Moreover, a survey of literature revealed that morpho-physiological traits such as flag leaf area,
specific leaf weight, leaf dry matter, excised leaf weight loss (Bhutta, 2007), relative dry weight,
relative water content (Colom and Vazzana, 2003), residual transpiration (Sabour et al., 1997 as
cited in Ali et al., 2009) and cell membrane stability (Rahman et al., 2006) had been widely used
as selection parameters contributing towards drought tolerance for various crop plants in addition
to grain yield.
Water availability mostly affects dry matter accumulation in different plant parts. Reduction in
dry matter accumulation and partitioning are typical responses of crop plants when subjected to
moisture deficit (Abuhay, 1997). In previous studies under field condition, dry matter
accumulation in the stem is favored by adequate moisture while the root is favored by moisture
stress (Ramu et al., 2008).
13
Screening sorghum varieties for relative drought tolerance has been attempted by various
workers using different physiological, and biochemical parameters. It has been documented that
root growth, leaf area development, synthesis of epicuticular wax and osmotic adjustment under
stress are some of the guidelines in characterizing the genotypes for stress tolerance in sorghum
(Blum and Sullivan, 1987). Barrs and Weatherly (1962) developed the concept of relative water
content and the reduction in relative water content under stress has been used as a measure of
drought tolerance by several workers. In addition, percent germination, seedling shoot dry
weight, seedling shoot length, and leaf area has been used to investigate performance of different
sorghum genotypes in water deficit conditions (Abuhay, 2000). Pawar (2007) used plant height
at different growth stages, dry weight of different plant parts, and leaf area as physiological
indices for drought tolerance in sorghum.

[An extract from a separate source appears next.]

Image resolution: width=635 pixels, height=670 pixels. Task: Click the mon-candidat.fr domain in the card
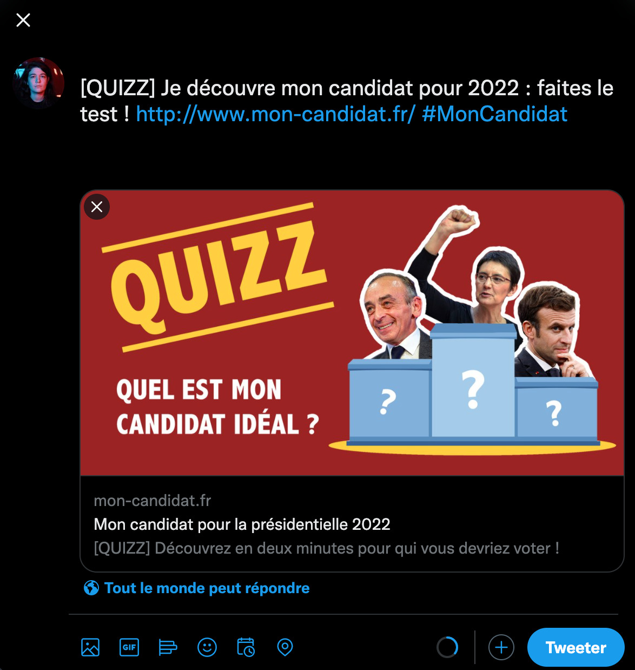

An understanding of the genetic basis of drought tolerance in crop plants based on various
morpho-physiological traits has been also a pre-requisite for breeders to produce superior
genotype through either conventional breeding methodology or genetic engineering (Mitra,
2001; Chen et al., 2004). Therefore identification and analysis of plant traits with sound and
positive association with drought tolerance and high productivity under drought is necessary
(Rauf and Sadaqat, 2008). Genetic management through cultivation of drought-tolerant crops
and varieties in specific crops is a feasible proposition to exploit such constrained ecosystems.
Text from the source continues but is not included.